** EXERCISE BRIEF **
Could you return each line from the one bearing "Where should I" through the last line of the entries, exactly as it stands, with no pictures?

** RECORDS PROVIDED **

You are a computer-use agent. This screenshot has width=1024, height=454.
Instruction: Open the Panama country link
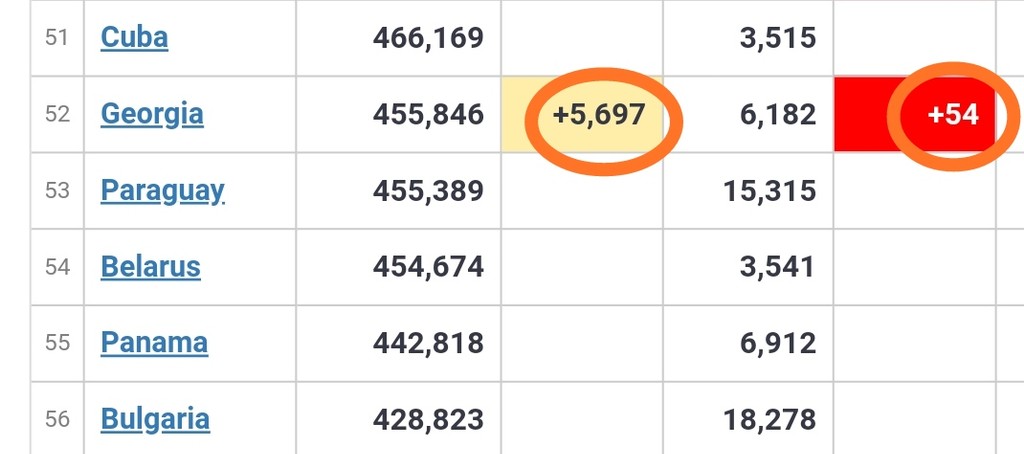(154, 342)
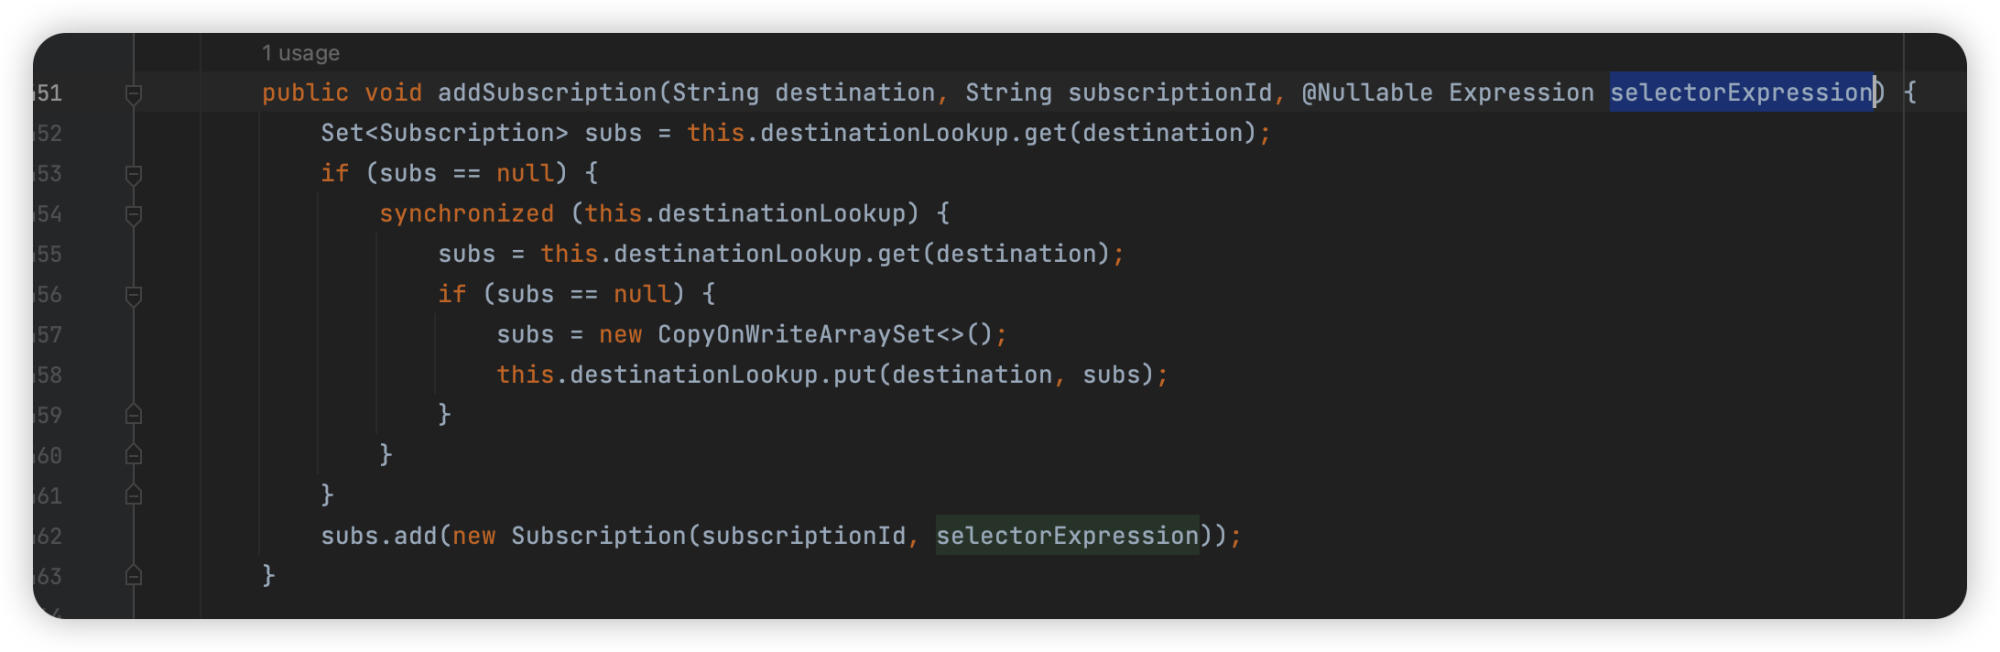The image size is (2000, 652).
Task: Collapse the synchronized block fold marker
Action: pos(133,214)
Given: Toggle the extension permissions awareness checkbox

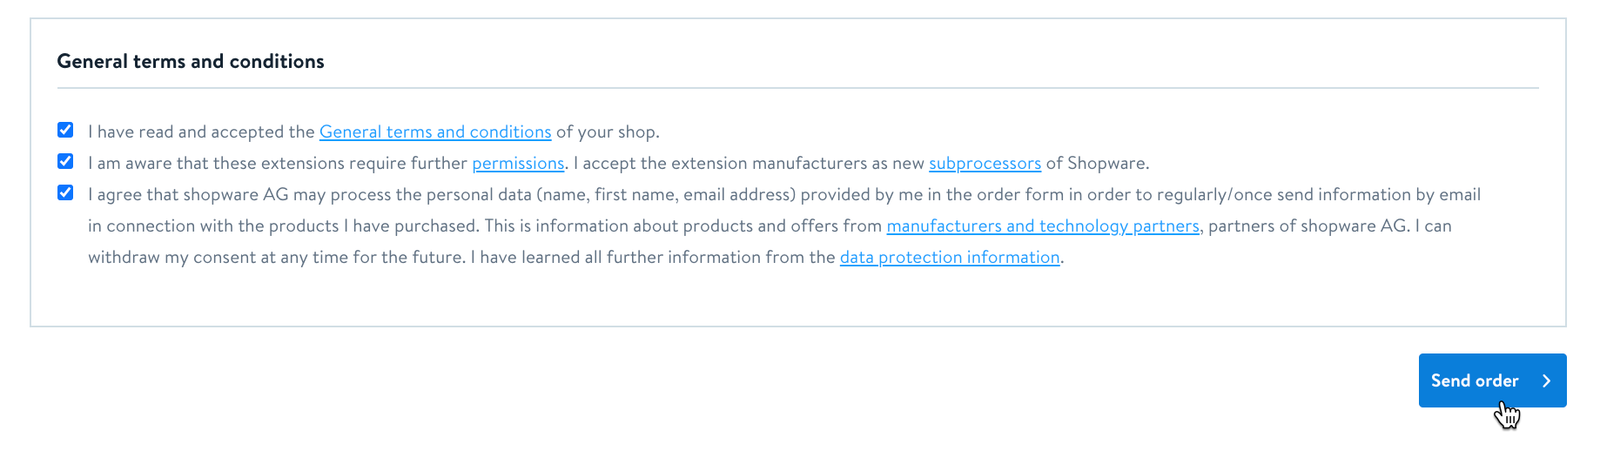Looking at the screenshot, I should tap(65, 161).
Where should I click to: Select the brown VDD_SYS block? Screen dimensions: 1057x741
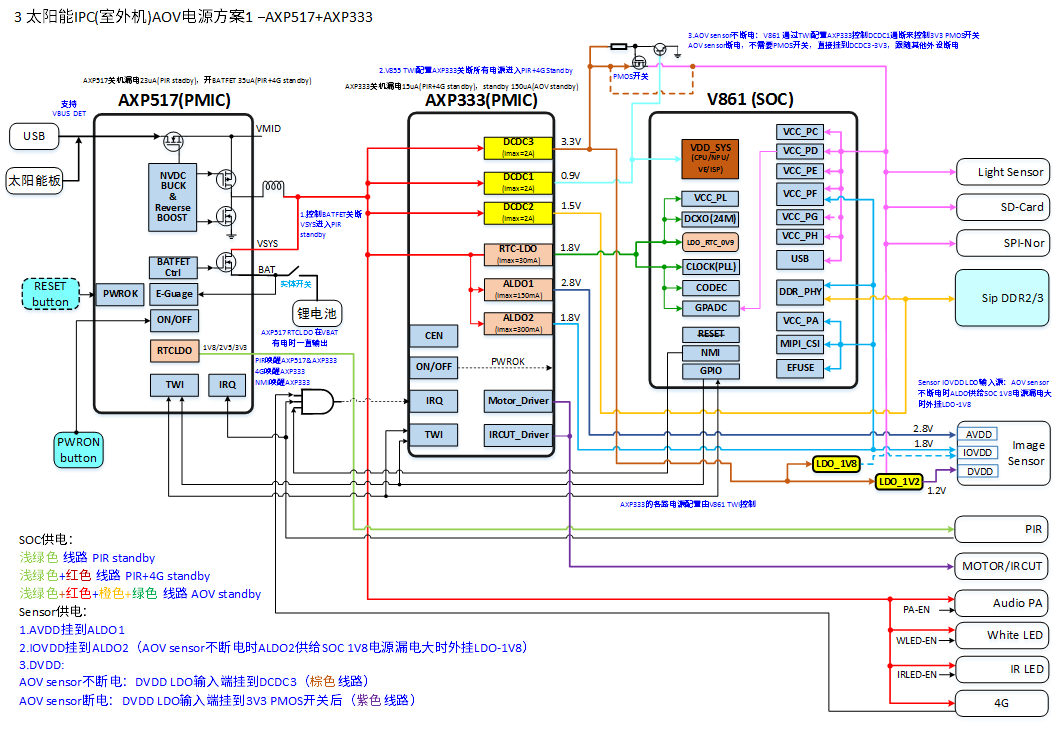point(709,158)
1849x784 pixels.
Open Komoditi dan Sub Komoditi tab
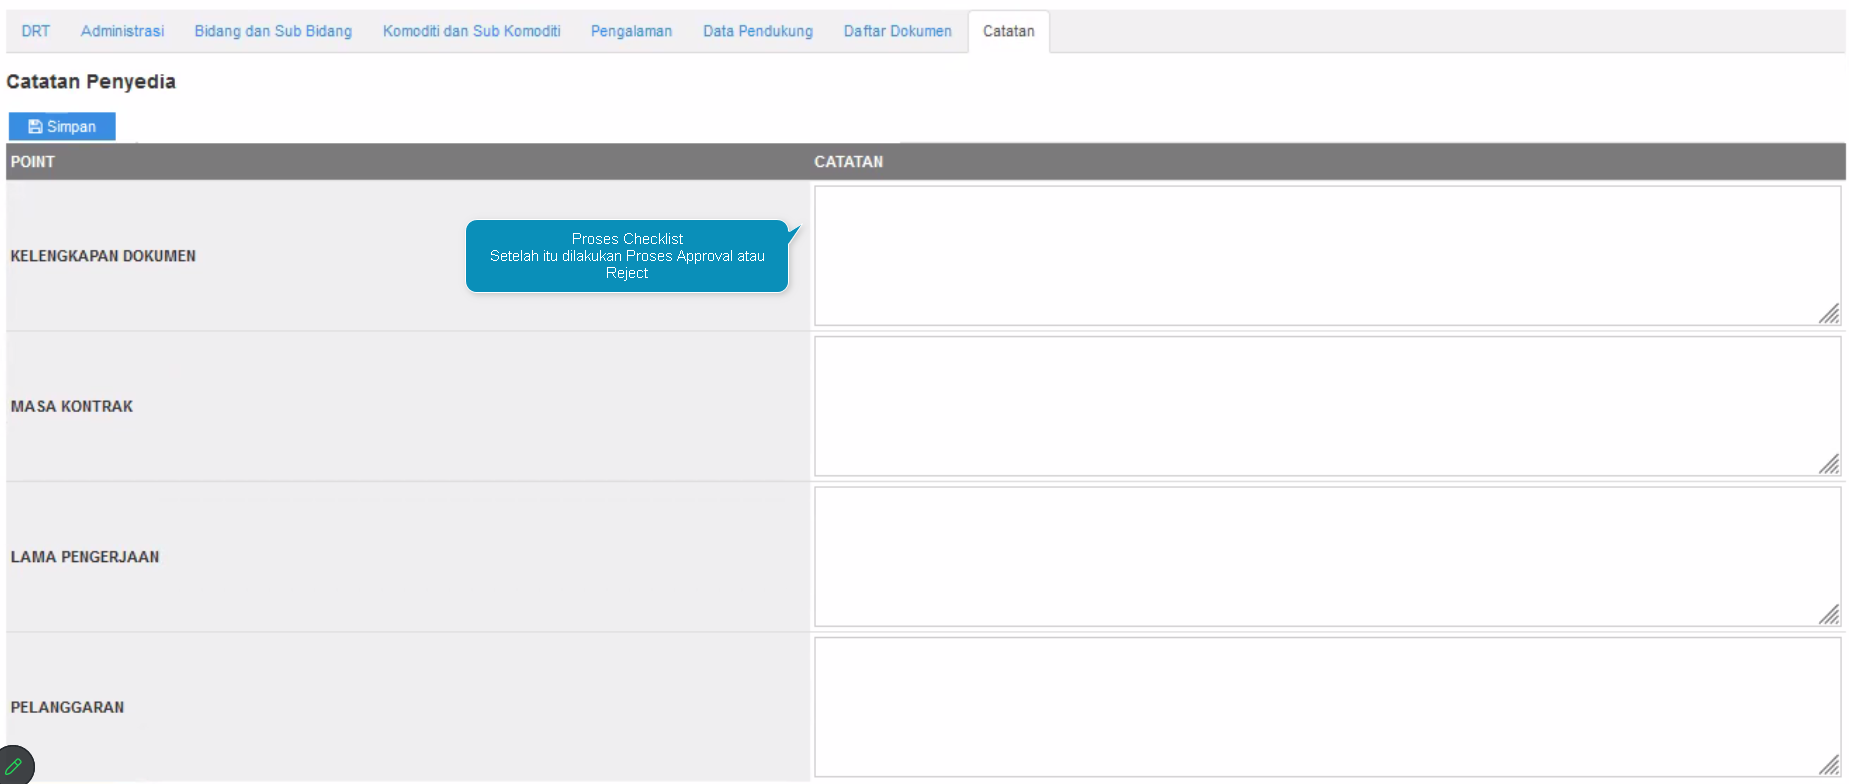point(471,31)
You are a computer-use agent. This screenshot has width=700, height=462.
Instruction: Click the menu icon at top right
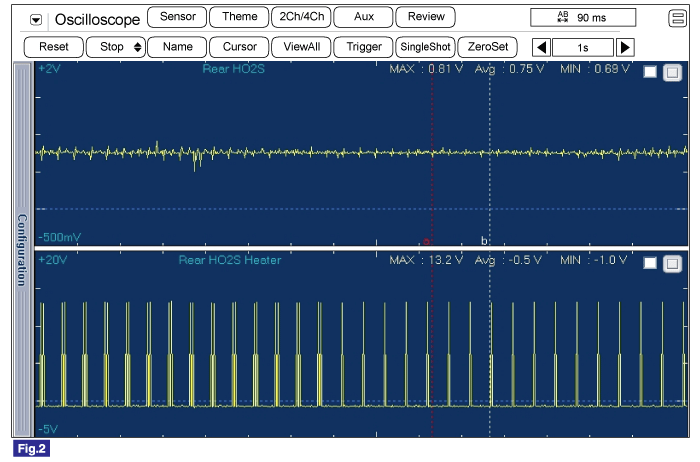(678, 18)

** ANSWER BELOW **
Where should I click to: Select the brown VDD_SYS block? Screen dimensions: 1057x741
point(709,158)
1849x784 pixels.
Open Komoditi dan Sub Komoditi tab
point(471,31)
You are a computer-use agent. This screenshot has width=700, height=462.
Instruction: Click the menu icon at top right
(678, 18)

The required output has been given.